Similarly, if it is clear to a medical practitioner that a mental health assessment is needed—this would be common in the case of people suffering from school refusal or trauma as a result of events at school, when a proper assessment needs to be made—it seems entirely appropriate that the local authority should wait until that process is complete, and until there is not an independent medical professional standing in the way saying, “No, don’t do this now. We don’t know what the right thing to do for this child is.”
Amendment 138A looks at things in a more general sense. It says that this is a really disruptive process for the family and the child. Local authorities really need a proper justification for what they do and need to ascertain where the child stands in this process.
Amendment 143B asks that a refusal of the revocation of a school attendance order must be reasonable. That may be implicit in the law as it stands, but I would be grateful if my noble friend could confirm it.
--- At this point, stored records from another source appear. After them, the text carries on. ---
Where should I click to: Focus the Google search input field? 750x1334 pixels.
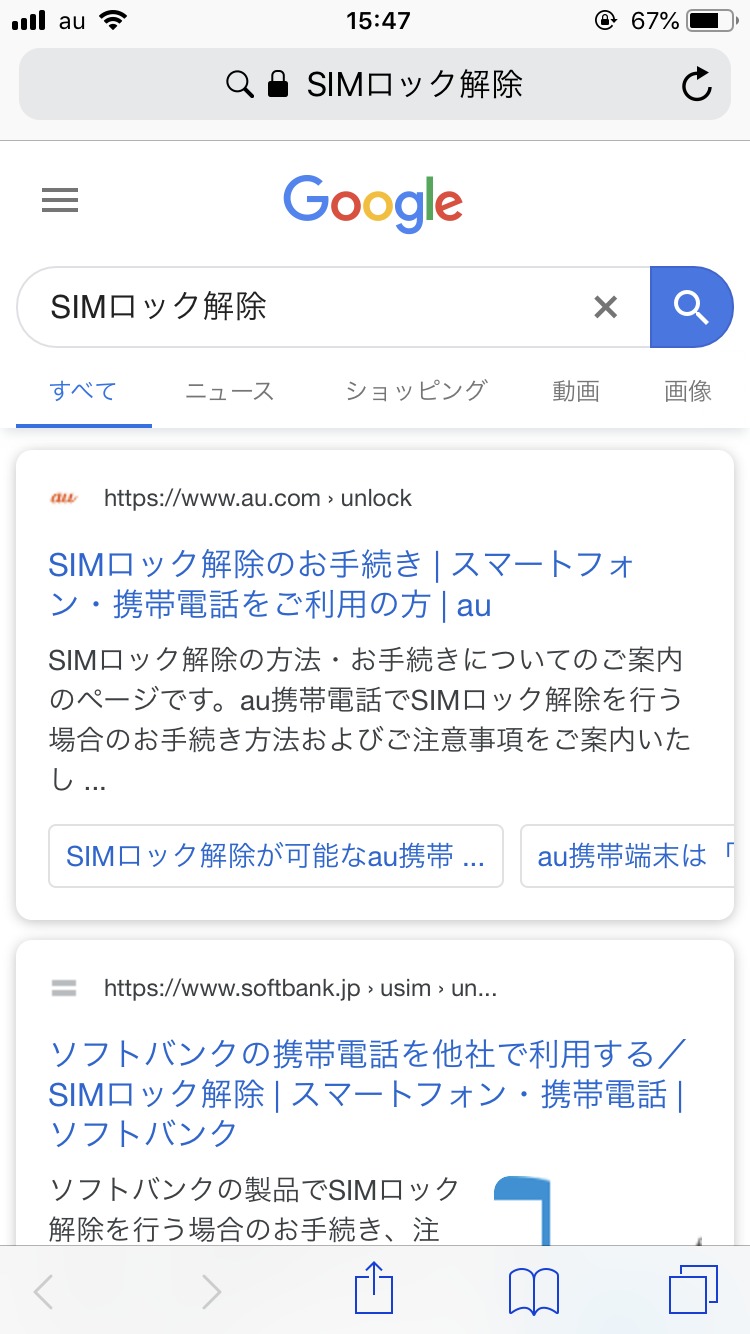coord(300,307)
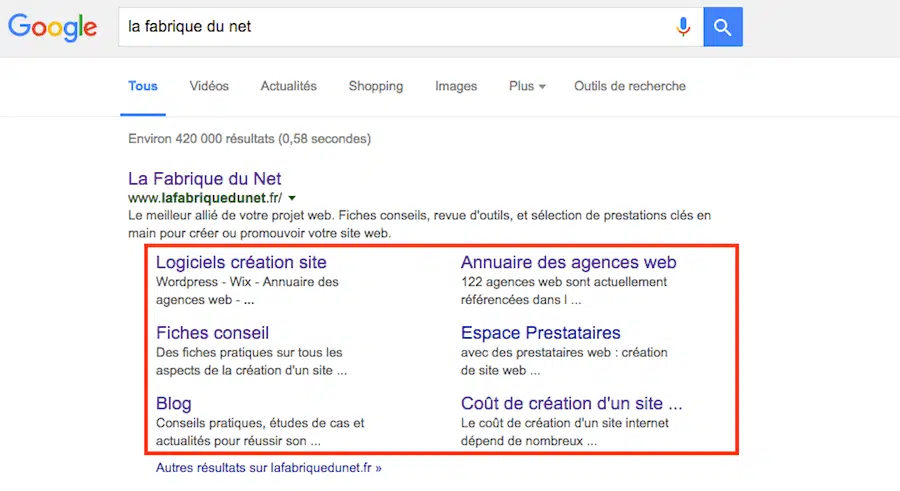Image resolution: width=900 pixels, height=491 pixels.
Task: Open the Actualités tab
Action: click(x=288, y=86)
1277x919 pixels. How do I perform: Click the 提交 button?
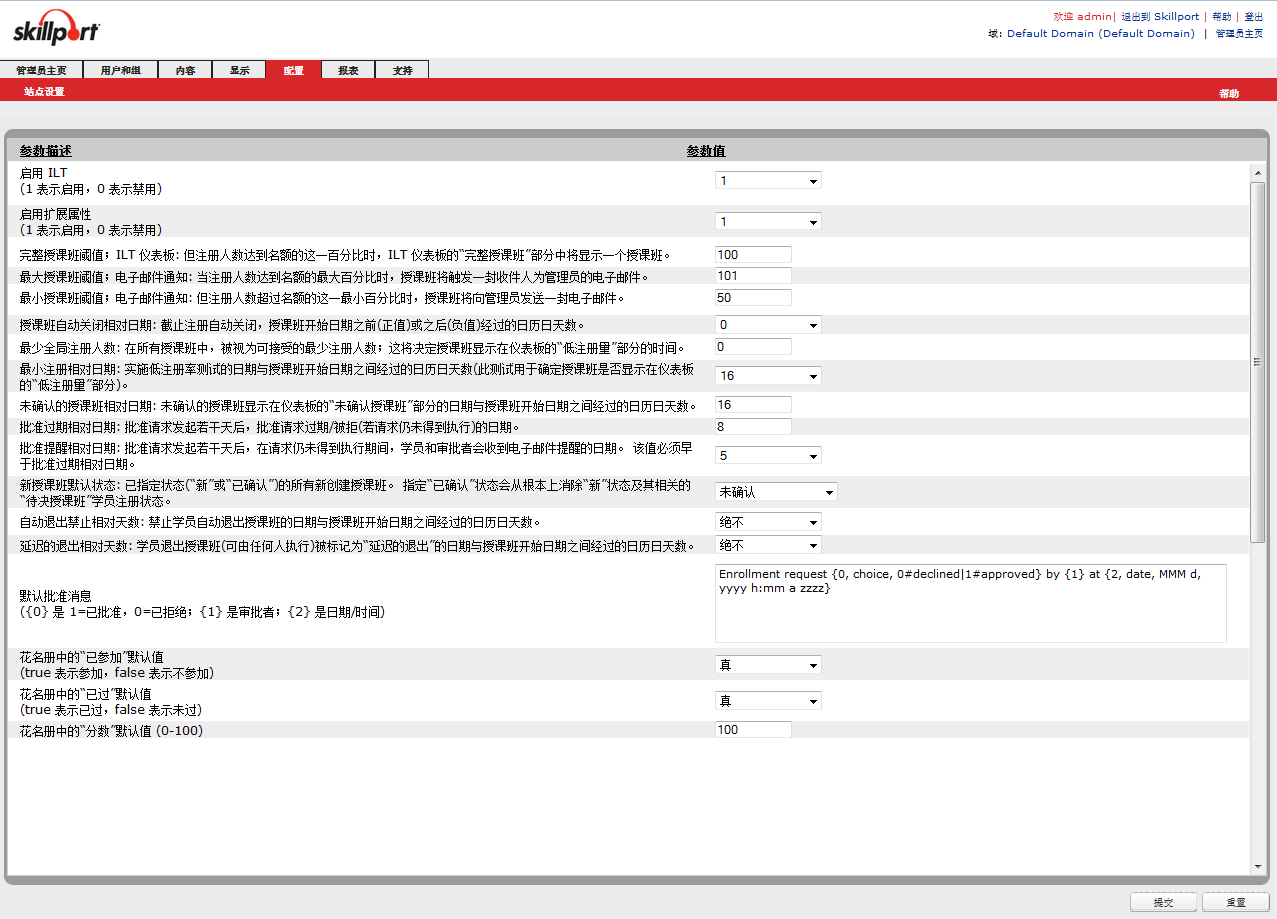coord(1163,902)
Amendment 143F argues that if a parent re-offends, the circumstances should be reinvestigated as they may have changed and things may be different. Just having the ability to reimpose an endless series of penalties does not seem in accordance with the general practice of English law.
Amendment 143I gives the Government an opportunity to justify why stronger penalties are needed. We seem to be entering a level of penalties that I find excessive in the context of not sending your child to school, but I would be interested to listen to what my noble friend said.
Although it is not in this group, Amendment 143IA asks that Ofsted should have oversight of the local authorities’ performance on elective home education, which would be a very constructive way of making sure that local authorities were aware that if they fell down seriously, in looking after home educators, somebody would be on their tail. I beg to move.
The noble Baroness, Lady Brinton, is participating remotely, and I invite her to speak now.
My Lords, I thank the noble Lord, Lord Lucas, for his introduction to Amendment 112A and the many others in this group. Amendment 112A is important, as it gives parents the right of appeal to a local authority that refuses to accept their reasons for why their child is not being taught in school.
I am particularly supportive of the approach taken by the noble Lord, Lord Lucas: to be seen as being open and positive with parents who want to home educate their children. Some years ago, I saw an excellent example while on a study tour of Education Otherwise in California. I visited the American River Charter School, an independent home school based at Sierra community college, north of Sacramento. It was a parent-driven, teacher-supported, not in the mainstream school, the equivalent of an FE college. Many of the students participate in educational field trips and come together to do lab work with supervising teachers, but only if the parents want it.